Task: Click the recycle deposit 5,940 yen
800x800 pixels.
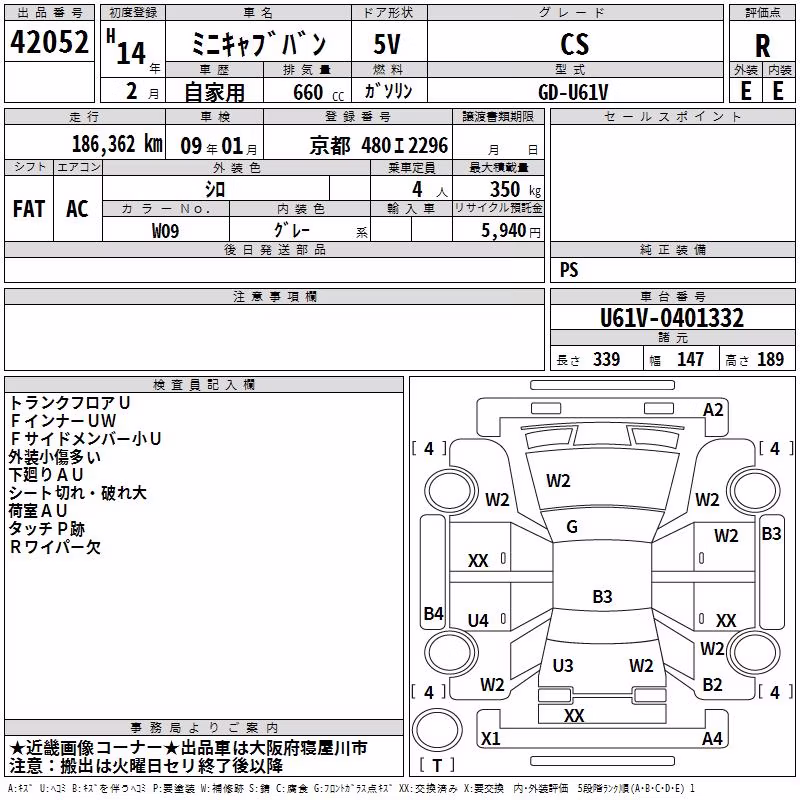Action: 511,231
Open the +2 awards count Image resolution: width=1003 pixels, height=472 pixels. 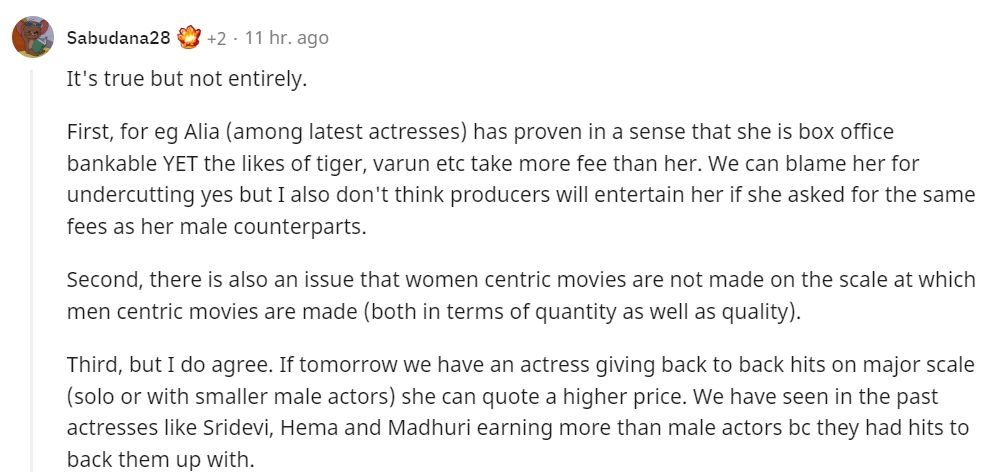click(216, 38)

--

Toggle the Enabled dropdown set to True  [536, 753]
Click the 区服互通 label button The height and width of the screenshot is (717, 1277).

YOUR GOAL: Everything above from the line containing "Toggle the Enabled" through the line containing "Click the 区服互通" must be copied exactly. Nothing outside that range belongs in the answer.

ANSWER AREA:
Toggle the Enabled dropdown set to True  [536, 753]
Click the 区服互通 label button The height and width of the screenshot is (717, 1277).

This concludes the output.